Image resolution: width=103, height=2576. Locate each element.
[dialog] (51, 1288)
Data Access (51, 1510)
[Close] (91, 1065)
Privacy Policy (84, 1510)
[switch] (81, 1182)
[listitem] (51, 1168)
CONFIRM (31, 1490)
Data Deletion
=-=-=-=-=
● **Work request**
Please output exactly the lines from the one containing "Privacy Policy (84, 1510)" through the end of the records, both included.

● **Solved problem**
Privacy Policy (84, 1510)
[switch] (81, 1182)
[listitem] (51, 1168)
CONFIRM (31, 1490)
Data Deletion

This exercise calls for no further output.